Exemplary embodiments now will be described with reference to the accompanying drawings. The disclosure may, however, be embodied in many different forms and should not be construed as limited to the embodiments set forth herein; rather, these embodiments are provided so that this disclosure will be thorough and complete, and will fully convey the scope to those skilled in the art. The terminology used in the detailed description of the particular exemplary embodiments illustrated in the accompanying drawings is not intended to be limiting.
The specification may refer to “an”, “one” or “some” embodiment(s) in several locations. This does not necessarily imply that each such reference is to the same embodiment(s), or that the feature only applies to a single embodiment. Single features of different embodiments may also be combined to provide other embodiments.
As used herein, the singular forms “a”, “an” and “the” are intended to include the plural forms as well, unless expressly stated otherwise. It will be further understood that the terms “includes”, “comprises”, “including” and/or “comprising” when used in this specification, specify the presence of stated features, integers, steps, operations, elements, and/or components, but do not preclude the presence or addition of one or more other features, integers, steps, operations, elements, components, and/or groups thereof. It will be understood that when an element is referred to as being “connected” or “coupled” to another element, it can be directly connected or coupled to the other element or intervening elements may be present. Furthermore, “connected” or “coupled” as used herein may include operatively connected or coupled. As used herein, the term “and/or” includes any and all combinations and arrangements of one or more of the associated listed items.
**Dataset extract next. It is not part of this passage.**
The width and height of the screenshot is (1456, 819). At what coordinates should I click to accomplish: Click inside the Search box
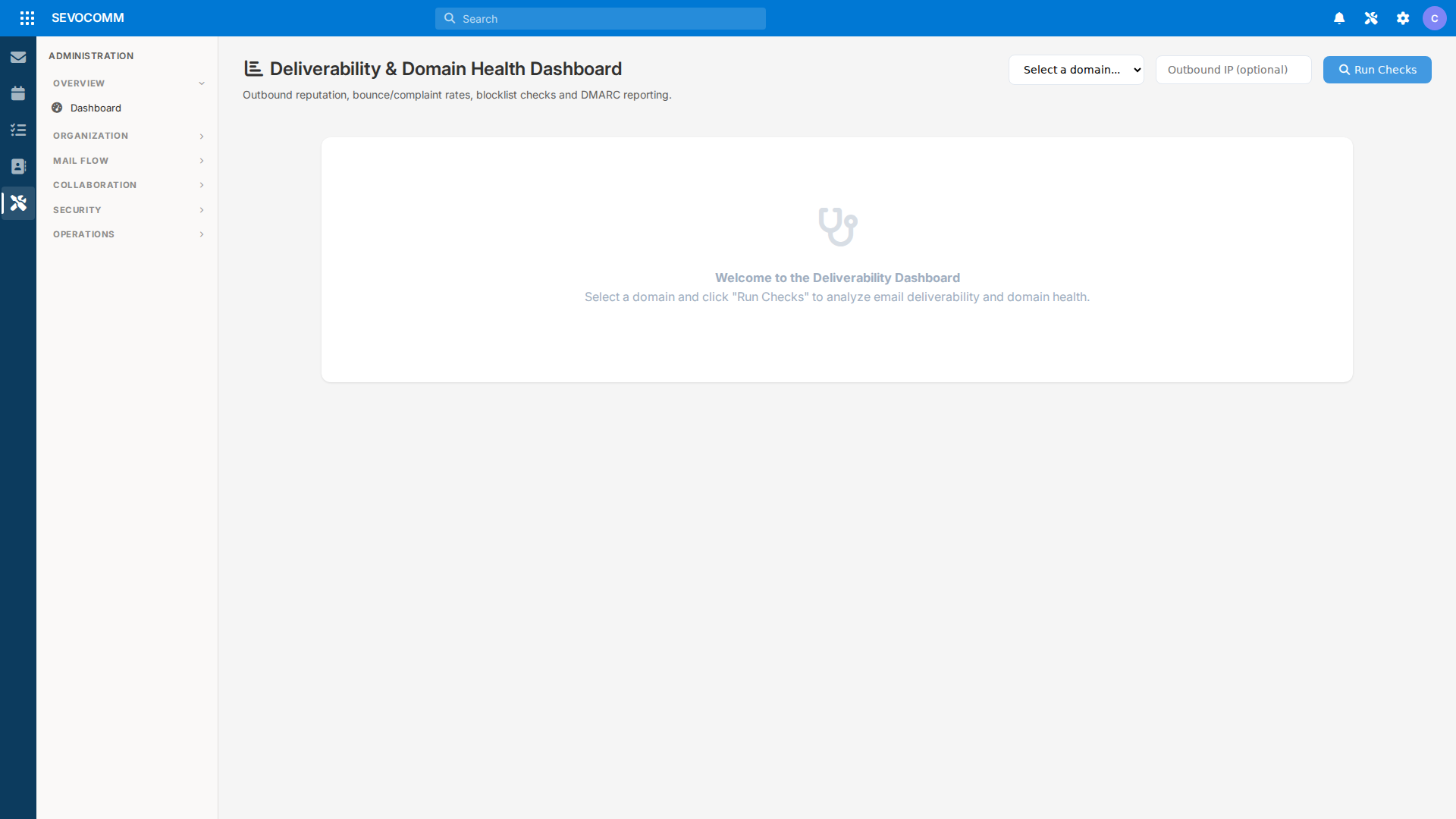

Unless otherwise defined, all terms (including technical and scientific terms) used herein have the same meaning as commonly understood by one of ordinary skill in the art to which this disclosure pertains. It will be further understood that terms, such as those defined in commonly used dictionaries, should be interpreted as having a meaning that is consistent with their meaning in the context of the relevant art and will not be interpreted in an idealized or overly formal sense unless expressly so defined herein.
The figure depicts a simplified structure only showing some elements and functional entities, whose implementation may differ from what is shown. The connections shown are logical connections; the actual physical connections may be different. It is apparent to a person skilled in the art that the structure may also comprise other functions and structures.
Also, all logical units described and depicted in the figures include the software and/or hardware components required for the unit to function. Further, each unit may comprise within itself one or more components which are implicitly understood. These components may be operatively coupled to each other and be configured to communicate with each other to perform the function of the said unit.
All the embodiments as herein described with respect to the present invention are applicable to the method and the corresponding system.
The term “Grid” as mentioned herein refers to division of a region into various sub-regions at various resolutions. For instance, the grid system by Uber where the entire earth region is divided into grids at various resolutions i.e. with the grid area varying from 4 million sq·km to 1 sq. m. Grid H3 has different resolutions. For instance, resolutions 8, 9 and 10 have average hexagon edge length 461, 174 and 66 meters respectively.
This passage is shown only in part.